Years later, Hebron continues to feed his main hobby. He estimates his collection of movies at 600. And, as the Denver Broncos' main kickoff return man and backup running back who will play in his first Super Bowl on Sunday at age 27, Hebron laughs as he reviews his own, unlikely script.

It goes something like this: A short, strong, lightning-quick Gibbons phenom spurns the University of Maryland for Virginia Tech, where he becomes the sixth-leading rusher in school history. Injuries force him to miss four games as a senior, after which he goes undrafted by the NFL.

He eventually lands with Philadelphia as a free agent, then becomes a dependable kick returner and running back before a knee injury knocks him out of action for the entire 1995 season. Despite an excellent comeback, the Eagles cut him in August 1996, and Denver barely beats the Baltimore Ravens to the punch in signing him less than a week later. A month later, the Broncos give him a two-year contract extension worth $1 million. Sixteen months later, the comeback kid is bound for the biggest football game in America.

"I feel truly blessed for all of this to happen," Hebron said. "I felt blessed last year, getting released, then getting picked up by a winning team, then getting an extension. I went from not having a job to making more money than I've ever made in my life.

"I like going into every city [with the team] with rock star status, walking around with that Broncos mystique. This is what I've always dreamed of. Be careful what you wish for."

Hebron adds that warning with a wink. Throughout last week, he received calls from friends and family -- he figures about 70 relatives still reside in the Baltimore area -- ranging from heartfelt congratulations to Super Bowl ticket requests.
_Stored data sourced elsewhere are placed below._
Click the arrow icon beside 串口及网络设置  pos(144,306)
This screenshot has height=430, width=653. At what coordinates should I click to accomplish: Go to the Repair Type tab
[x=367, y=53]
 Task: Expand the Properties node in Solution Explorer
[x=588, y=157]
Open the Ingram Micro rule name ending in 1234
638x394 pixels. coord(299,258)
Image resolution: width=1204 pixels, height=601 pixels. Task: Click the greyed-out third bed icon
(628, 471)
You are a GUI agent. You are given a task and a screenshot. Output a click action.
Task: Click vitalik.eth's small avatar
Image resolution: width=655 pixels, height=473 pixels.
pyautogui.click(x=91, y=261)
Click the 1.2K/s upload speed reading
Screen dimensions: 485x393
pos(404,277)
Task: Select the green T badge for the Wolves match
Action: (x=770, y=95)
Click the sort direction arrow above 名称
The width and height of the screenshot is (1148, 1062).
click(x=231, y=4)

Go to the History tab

Some callers identified themselves as cousins whom he failed to recognize.

The Hebron family will be celebrating Vaughn's huge day in a huge way. Three separate Super Bowl parties have been scheduled, including a bash at a rented, Catonsville recreation center.

"He deserves it. I never had any trouble out of him. I always knew where he was, and he turned out to be a nice kid," said Janice Hebron, Vaughn's mother. "I remember when Vaughn first started playing football, he was one of the smallest guys. He'd get hurt, and he'd beg the coach to put him back in. He told me when he was 8 that he would play in the NFL. He always knew wanted to play football, and he knew what it took."

At 5 feet 8, 195 pounds, Hebron remains one of the league's smaller guys. But, when faced with a roadblock, he keeps coming up big -- starting with the day he overcame doubts about his size and durability at Virginia Tech by making the Eagles roster in 1993.

By the end of his second season, Hebron had firmly established himself as a bona fide backup running back (82 carries, 325 yards, two touchdowns) and kickoff return man (21.1-yard average).

That all changed one day early in his 1995 training camp, when Hebron tore the anterior cruciate ligament in his right knee, ending his season before it had begun.

The way Hebron sees it, he learned the most about himself during that trying time.

"It [a serious injury] either makes you stronger, or you fall by the wayside," Hebron said. "I've seen how certain players deal with it. Some of them turn soft as cotton. You find out about your true relationship with your teammates, because you're not sweating blood with them anymore. My rehab was my playing field. Can I achieve this today? I attacked it."

Even though the Eagles put Hebron on injured reserve after he hurt his knee, Hebron recovered so swiftly that fall that he said he could have played at the end of the 1995 season. He looked like the same quick, shifty back during a preseason visit to Baltimore in 1996, but Philadelphia had stacked the roster with so many runners that Hebron wasn't the least bit shocked when the Eagles waived him before the final exhibition game. Philadelphia coach Ray Rhodes later said it was the team's worst decision of the year.

Had the Broncos not reached him first, Hebron most likely would have become a Raven. He was due to visit Baltimore the day after seeing Denver, but Hebron blew away the Broncos with his smarts and a workout that included a 4.5-second, 40-yard dash. He never left Denver.